The Russian and Ukrainian natural gas companies agreed yesterday to resume gas shipments to Ukraine under a complex price scheme in which OAO Gazprom will sell gas to a trading company for US$230 per 1,000m3 and Ukraine will buy gas from the company for US$95.
The heads of the two state-controlled companies, Gazprom and Naftogaz, announced the conclusion of a five-year contract at a joint news conference in Moscow.
"The talks ended successfully for Gazprom and Gazprom is completely satisfied," Gazprom chief Alexei Miller said, signaling an end to the furious dispute that had engulfed not only the two companies but the Russian and Ukrainian governments and threatened long-term repercussions in Europe as well.
Europe gets about a quarter of its gas from Russia, some 80 percent of that amount coming in pipelines that cross Ukraine. Russia stopped selling natural gas to the neighboring country of 48 million on Sunday as their price dispute reached a climax, and European customers reported a sharp falloff of gas supplies on Monday.
The energy trading company, Rosukrenergo, which is jointly owned by Gazprom bank and a Swiss subsidiary of Austria's Raiffeisen Bank, can charge differing prices to Ukraine because it receives gas from Turkmenistan as well, said Gazprom spokesman Sergei Kupriyanov. Ukraine buys gas from the Central Asian nation for a significantly lower price.
Kupriyanov said that the agreed price was US$230 as of Jan. 1 but that it would fluctuate with the market. He did not indicate how often the price would be adjusted.
Naftogaz chief Oleksiy Ivchenko said that the two companies had also agreed to raise the transit fee Gazprom pays to send its gas through Ukrainian pipelines from US$1.09 to US$1.60 per 1,000m3 to travel 100km -- a 47 percent increase.

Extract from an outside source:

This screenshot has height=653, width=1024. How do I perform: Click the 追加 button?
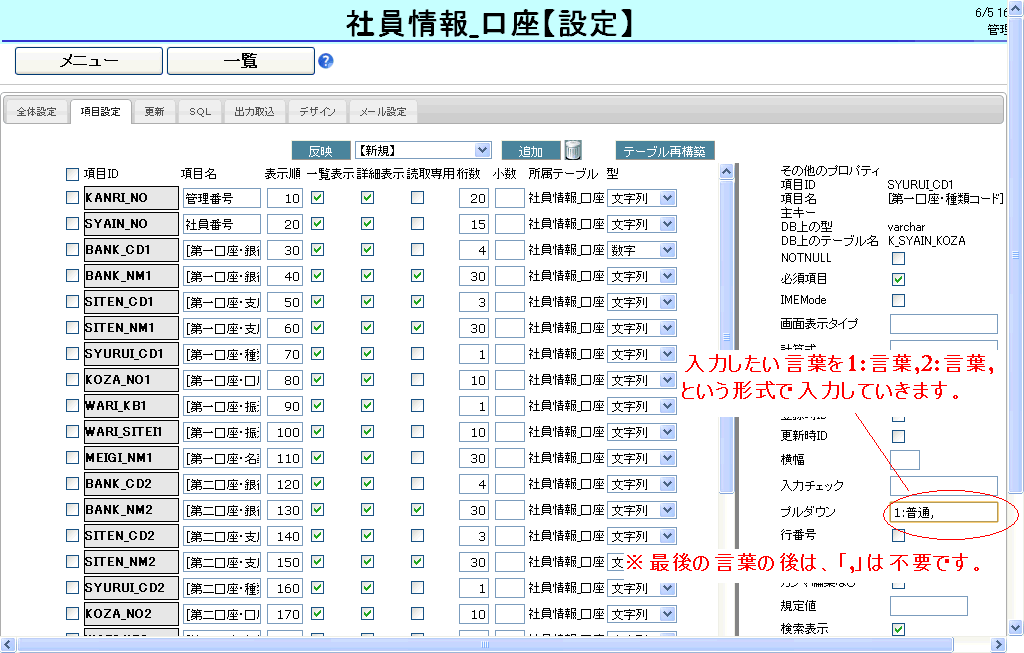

"We are satisfied with the talks, we reached a broad-based agreement on mutually acceptable terms," he said. "Our relationship is shifting completely to a market basis."

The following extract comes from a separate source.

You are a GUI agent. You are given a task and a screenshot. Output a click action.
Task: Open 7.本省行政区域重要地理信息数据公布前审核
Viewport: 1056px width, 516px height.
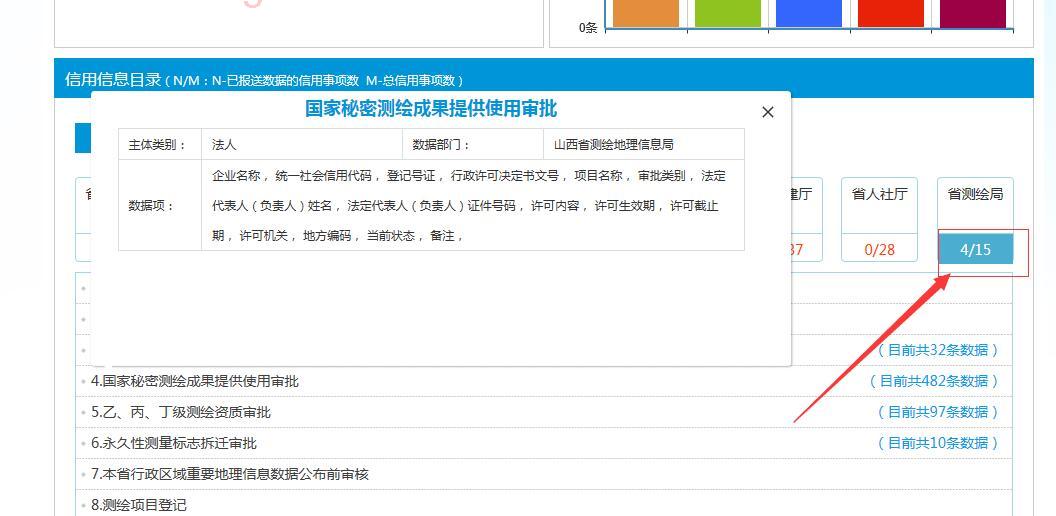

After a wave of criticism from Europe, Russia boosted the amount going into Ukrainian pipelines late on Monday and supplies in Europe appeared to be returning to normal on Tuesday. It continued to accuse Ukraine of siphoning off gas intended for Europe, but Naftogaz said it was using only Turkmen gas as of Sunday. Gazprom had said Ukraine had not yet received any Turkmen gas this year.
A meeting of representatives of EU member states and the gas industry was scheduled later yesterday in Brussels to discuss how they would react to the crisis and deal with future threats to Europe's gas supply.
US$230 is the price Gazprom had demanded that Kiev pay -- a more-than-fourfold increase over last year's price -- and Ukraine had resisted mightily, saying that while it favored paying market prices it needed them phased in over a transition period of several years. Talks broke down late last week amid a barrage of accusations of blackmail, sabotage and thievery.
Russia last year supplied about a third of the gas consumed in Ukraine.